Allerdings bestanden nur die Kerzen zum Messen der CP vollständig aus Walrat, da dieses in festem Zustand brüchig ist. Bei der Kerzenfabrikation wurden dem Walrat andere Wachse, z.B. Bienenwachs, Stearin oder Paraffin, zugesetzt. Für die Messung der Kerzenstärke war die Qualität und Menge der zugesetzten Stoffe jedoch genau definiert. Die Erfindung des Stearins und die Entwicklung der Fettchemie brachte langfristig Bewegung in den Kerzen-Markt: Hatten die Walrat-Kerzen Mitte des 18. Jahrhunderts klare Vorteile gegenüber den sonst verwendeten Bienenwachs-Kerzen sowieso den leicht rußenden Talglichtern, so kam in den 1830ern mit den (fast) reinen Stearin-Kerzen ein kostengünstiger und ästhetisch ebenso überzeugender Konkurrent auf den Markt. Da Stearin ebenfalls brüchig war, hatte der Wettlauf um die richtigen Gießtechniken und besten Zusätze allerdings ein paar unerfreulich­e Nebengleise. Darüber, woraus das "Geheimrezept" des Herstellers der "Bougies d'Ètoile" bestand und welche Ängste danach eine Weile als Dünste von den Stearinkerzen aufstiegen, können Sie hier  (Buchkapitel, Abschnitt IV) ab S. 151 lesen.

Auch haben die Spermaceti-Kerzen einen Platz in der Weltliteratur erhalten: mit Herman Melvilles Roman „Moby-Dick“. Das 1851 veröffentlichte Werk liefert einen genauen Bericht über die Walfangindustrie, die Gewinnung von Walrat aus Pottwalen und die Anstrengungen, diese begehrten Kerzen herzustellen. Mit dem Einzug der Elektrizität in die Haushalte verlor die Kerze an Bedeutung.

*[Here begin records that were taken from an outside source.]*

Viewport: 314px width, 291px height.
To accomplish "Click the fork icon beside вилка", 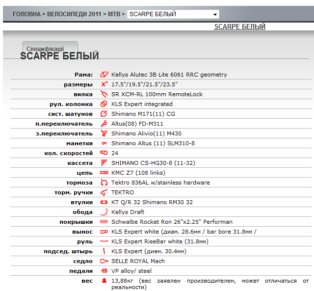I will (x=104, y=94).
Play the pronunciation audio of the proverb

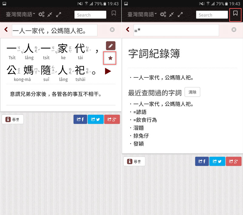(108, 71)
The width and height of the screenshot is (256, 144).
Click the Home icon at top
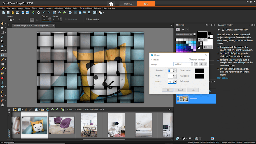click(x=111, y=4)
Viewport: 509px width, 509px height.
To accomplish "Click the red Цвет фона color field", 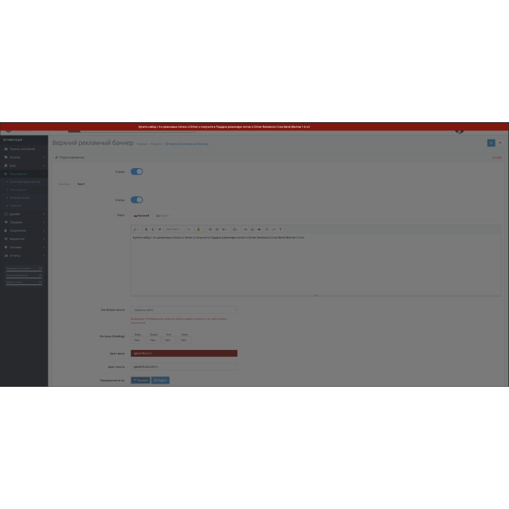I will coord(184,353).
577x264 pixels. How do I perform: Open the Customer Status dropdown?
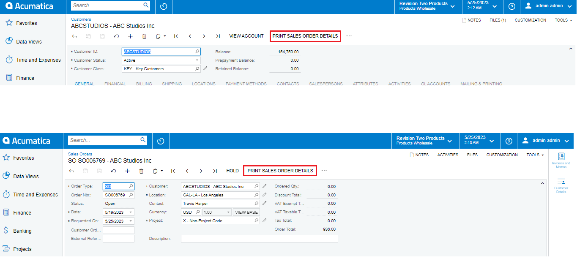tap(197, 60)
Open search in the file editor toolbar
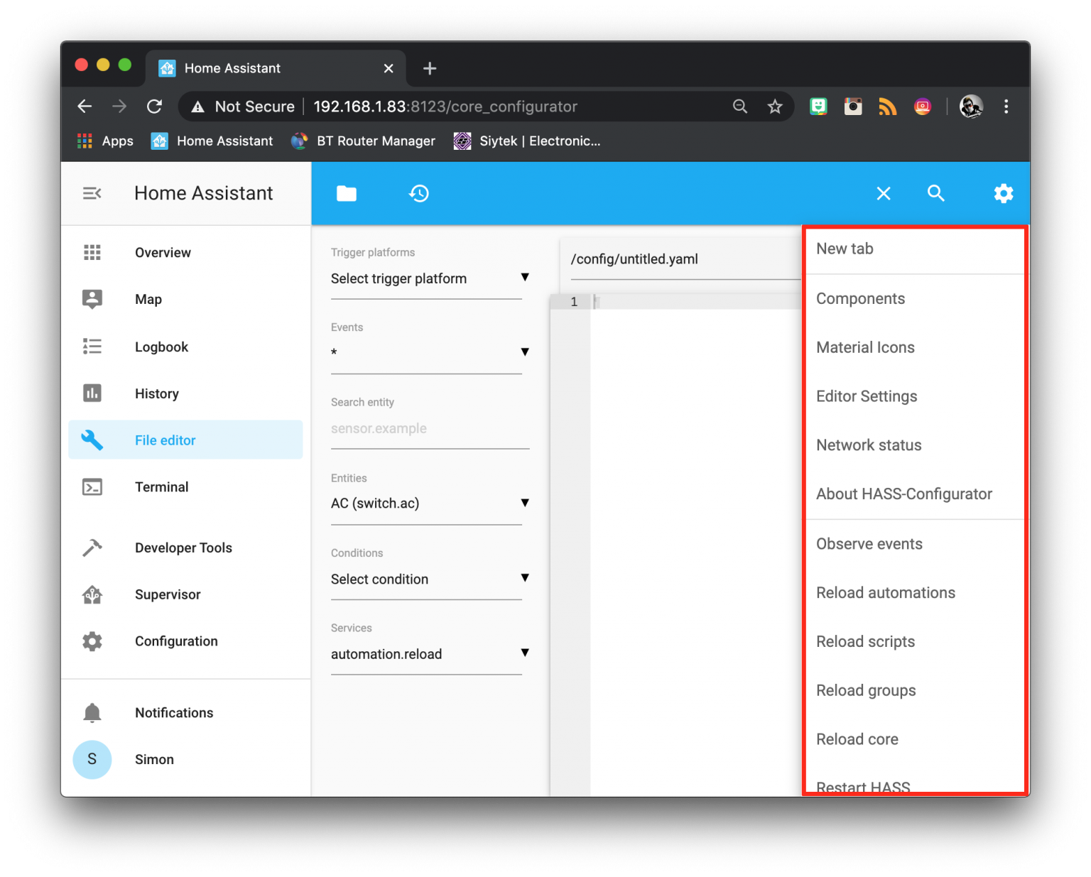Image resolution: width=1091 pixels, height=877 pixels. (x=935, y=192)

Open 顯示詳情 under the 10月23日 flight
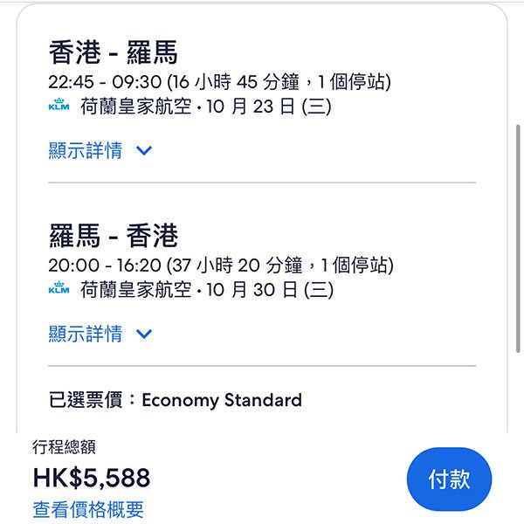(x=86, y=150)
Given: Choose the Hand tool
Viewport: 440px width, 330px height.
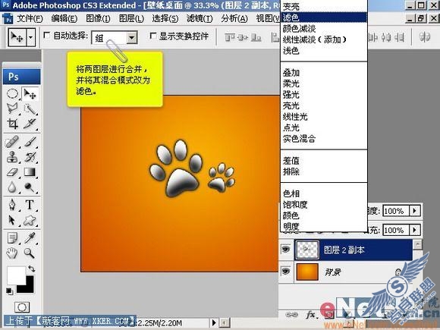Looking at the screenshot, I should [x=12, y=253].
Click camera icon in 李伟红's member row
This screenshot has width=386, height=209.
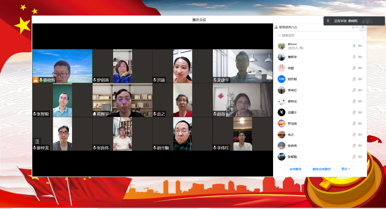[x=360, y=90]
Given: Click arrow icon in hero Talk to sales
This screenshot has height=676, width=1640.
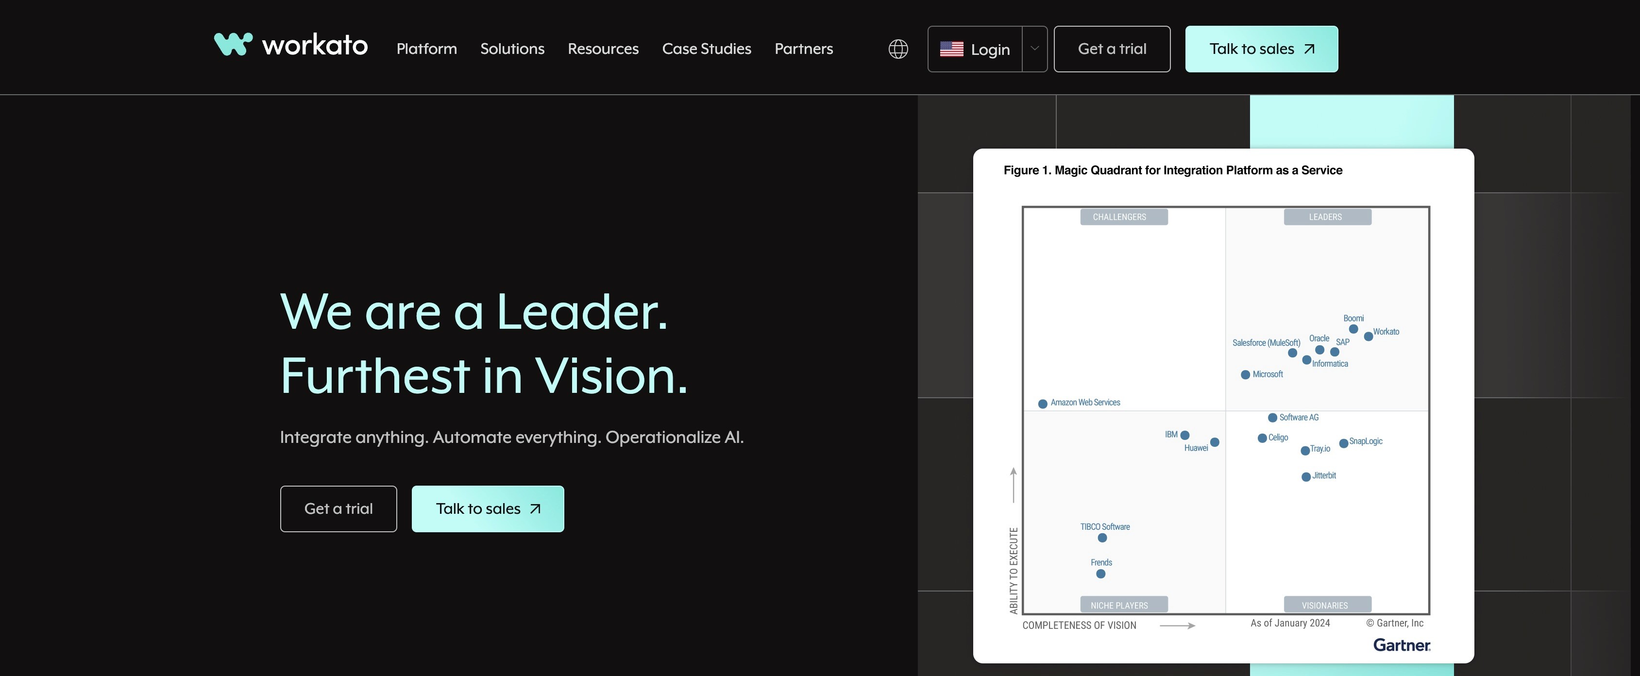Looking at the screenshot, I should (x=535, y=509).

1617 empfahl der englische Militärarzt John Woodall (1570-1643) Schiffschirurgen, „Sperma ceti“ an Bord zu haben. Innerlich angewendet sei es “good against bruises inwardly“. Vom 16. Jahrhundert bis 20. Jahrhundert war Walrat in allen deutschen Arzneibüchern aufgeführt. Ende des 19. Jahrhundert gebrauchte man Walrat innerlich mit Zucker (Cetaceum saccharatum) bei Husten, Lungenerkrankungen und Durchfällen, allerdings nur noch selten. Als Bestandteil von Salben und Cremes blieb es durch die Jahrhunderte im pharmazeutischen Gebrauch. 1978 wurde Walrat aus dem Deutschen Arzneibuch gestrichen und durch künstlich hergestelltes Cetylpalmitat ersetzt. Auch in der Produktion von durchsichtigen Seifen, Pomaden, Appreturmitteln und sogar als Kautschukersatz hatte Walrat seine Spuren hinterlassen.